++++ Data shown ++++

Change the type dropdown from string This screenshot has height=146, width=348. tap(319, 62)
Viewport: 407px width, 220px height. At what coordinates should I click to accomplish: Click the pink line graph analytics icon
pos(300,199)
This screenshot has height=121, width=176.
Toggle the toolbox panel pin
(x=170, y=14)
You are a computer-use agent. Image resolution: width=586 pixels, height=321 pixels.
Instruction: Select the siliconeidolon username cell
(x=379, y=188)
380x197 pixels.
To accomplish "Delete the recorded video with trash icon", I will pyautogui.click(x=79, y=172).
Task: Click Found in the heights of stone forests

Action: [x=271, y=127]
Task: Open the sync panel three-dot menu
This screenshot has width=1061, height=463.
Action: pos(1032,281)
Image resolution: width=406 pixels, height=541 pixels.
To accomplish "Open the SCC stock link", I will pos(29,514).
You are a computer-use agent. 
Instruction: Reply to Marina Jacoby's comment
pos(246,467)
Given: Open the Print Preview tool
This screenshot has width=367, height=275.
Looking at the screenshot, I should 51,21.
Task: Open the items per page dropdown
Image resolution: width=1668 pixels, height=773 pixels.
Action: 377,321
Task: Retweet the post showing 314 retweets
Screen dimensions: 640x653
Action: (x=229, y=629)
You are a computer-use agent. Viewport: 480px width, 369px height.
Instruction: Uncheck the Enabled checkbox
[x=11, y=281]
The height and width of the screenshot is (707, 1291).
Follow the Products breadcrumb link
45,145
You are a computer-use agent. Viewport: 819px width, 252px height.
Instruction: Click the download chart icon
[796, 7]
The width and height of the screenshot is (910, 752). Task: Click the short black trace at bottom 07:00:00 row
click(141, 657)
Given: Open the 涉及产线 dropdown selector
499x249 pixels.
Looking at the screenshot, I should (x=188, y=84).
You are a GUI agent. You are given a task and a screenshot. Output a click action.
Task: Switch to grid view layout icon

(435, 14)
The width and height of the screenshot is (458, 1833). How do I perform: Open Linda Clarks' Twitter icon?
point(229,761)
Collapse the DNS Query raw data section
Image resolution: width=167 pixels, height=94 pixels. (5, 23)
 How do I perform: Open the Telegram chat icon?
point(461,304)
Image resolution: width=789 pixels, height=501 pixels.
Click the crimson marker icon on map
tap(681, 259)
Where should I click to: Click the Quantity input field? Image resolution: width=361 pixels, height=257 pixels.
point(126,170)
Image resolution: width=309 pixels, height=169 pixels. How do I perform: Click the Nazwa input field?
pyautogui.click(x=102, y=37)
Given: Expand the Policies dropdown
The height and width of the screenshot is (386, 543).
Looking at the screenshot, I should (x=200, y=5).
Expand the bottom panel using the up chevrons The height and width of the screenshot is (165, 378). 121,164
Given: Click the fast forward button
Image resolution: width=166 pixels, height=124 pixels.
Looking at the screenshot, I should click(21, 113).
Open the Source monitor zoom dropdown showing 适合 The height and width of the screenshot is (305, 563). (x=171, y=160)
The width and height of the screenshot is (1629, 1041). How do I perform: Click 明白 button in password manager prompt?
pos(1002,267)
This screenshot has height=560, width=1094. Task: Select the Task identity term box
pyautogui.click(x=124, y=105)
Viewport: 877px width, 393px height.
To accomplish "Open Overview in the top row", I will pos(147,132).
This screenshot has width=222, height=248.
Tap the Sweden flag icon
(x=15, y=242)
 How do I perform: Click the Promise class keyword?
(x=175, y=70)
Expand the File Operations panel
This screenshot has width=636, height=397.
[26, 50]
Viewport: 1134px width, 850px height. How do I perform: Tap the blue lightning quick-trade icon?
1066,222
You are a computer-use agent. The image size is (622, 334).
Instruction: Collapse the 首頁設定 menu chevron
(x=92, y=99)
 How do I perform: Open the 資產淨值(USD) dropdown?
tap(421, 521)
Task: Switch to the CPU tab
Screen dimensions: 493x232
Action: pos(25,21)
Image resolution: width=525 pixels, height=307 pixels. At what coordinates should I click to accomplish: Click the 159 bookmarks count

++++

Aim of the exercise: Set out the records again, exactly as they appear above.

Result below:
Change the type dropdown from string This screenshot has height=146, width=348. tap(319, 62)
Viewport: 407px width, 220px height. At what coordinates should I click to accomplish: Click the pink line graph analytics icon
pos(300,199)
This screenshot has height=121, width=176.
Toggle the toolbox panel pin
(x=170, y=14)
You are a computer-use agent. Image resolution: width=586 pixels, height=321 pixels.
Instruction: Select the siliconeidolon username cell
(x=379, y=188)
380x197 pixels.
To accomplish "Delete the recorded video with trash icon", I will pyautogui.click(x=79, y=172).
Task: Click Found in the heights of stone forests

Action: [x=271, y=127]
Task: Open the sync panel three-dot menu
This screenshot has width=1061, height=463.
Action: pos(1032,281)
Image resolution: width=406 pixels, height=541 pixels.
To accomplish "Open the SCC stock link", I will pos(29,514).
You are a computer-use agent. 
Instruction: Reply to Marina Jacoby's comment
pos(246,467)
Given: Open the Print Preview tool
This screenshot has width=367, height=275.
Looking at the screenshot, I should 51,21.
Task: Open the items per page dropdown
Image resolution: width=1668 pixels, height=773 pixels.
Action: 377,321
Task: Retweet the post showing 314 retweets
Screen dimensions: 640x653
Action: (x=229, y=629)
You are a computer-use agent. Viewport: 480px width, 369px height.
Instruction: Uncheck the Enabled checkbox
[x=11, y=281]
The height and width of the screenshot is (707, 1291).
Follow the Products breadcrumb link
45,145
You are a computer-use agent. Viewport: 819px width, 252px height.
Instruction: Click the download chart icon
[796, 7]
The width and height of the screenshot is (910, 752). Task: Click the short black trace at bottom 07:00:00 row
click(141, 657)
Given: Open the 涉及产线 dropdown selector
499x249 pixels.
Looking at the screenshot, I should (x=188, y=84).
You are a GUI agent. You are given a task and a screenshot. Output a click action.
Task: Switch to grid view layout icon

(435, 14)
The width and height of the screenshot is (458, 1833). How do I perform: Open Linda Clarks' Twitter icon?
point(229,761)
Collapse the DNS Query raw data section
Image resolution: width=167 pixels, height=94 pixels. (5, 23)
 How do I perform: Open the Telegram chat icon?
point(461,304)
Image resolution: width=789 pixels, height=501 pixels.
Click the crimson marker icon on map
tap(681, 259)
Where should I click to: Click the Quantity input field? Image resolution: width=361 pixels, height=257 pixels.
point(126,170)
Image resolution: width=309 pixels, height=169 pixels. How do I perform: Click the Nazwa input field?
pyautogui.click(x=102, y=37)
Given: Expand the Policies dropdown
The height and width of the screenshot is (386, 543).
Looking at the screenshot, I should (x=200, y=5).
Expand the bottom panel using the up chevrons The height and width of the screenshot is (165, 378). 121,164
Given: Click the fast forward button
Image resolution: width=166 pixels, height=124 pixels.
Looking at the screenshot, I should click(21, 113).
Open the Source monitor zoom dropdown showing 适合 The height and width of the screenshot is (305, 563). (x=171, y=160)
The width and height of the screenshot is (1629, 1041). How do I perform: Click 明白 button in password manager prompt?
pos(1002,267)
This screenshot has height=560, width=1094. Task: Select the Task identity term box
pyautogui.click(x=124, y=105)
Viewport: 877px width, 393px height.
To accomplish "Open Overview in the top row", I will pos(147,132).
This screenshot has width=222, height=248.
Tap the Sweden flag icon
(x=15, y=242)
 How do I perform: Click the Promise class keyword?
(x=175, y=70)
Expand the File Operations panel
This screenshot has width=636, height=397.
[26, 50]
Viewport: 1134px width, 850px height. How do I perform: Tap the blue lightning quick-trade icon?
1066,222
You are a computer-use agent. The image size is (622, 334).
Instruction: Collapse the 首頁設定 menu chevron
(x=92, y=99)
 How do I perform: Open the 資產淨值(USD) dropdown?
tap(421, 521)
Task: Switch to the CPU tab
Screen dimensions: 493x232
Action: pos(25,21)
Image resolution: width=525 pixels, height=307 pixels. At what coordinates should I click to accomplish: Click the 159 bookmarks count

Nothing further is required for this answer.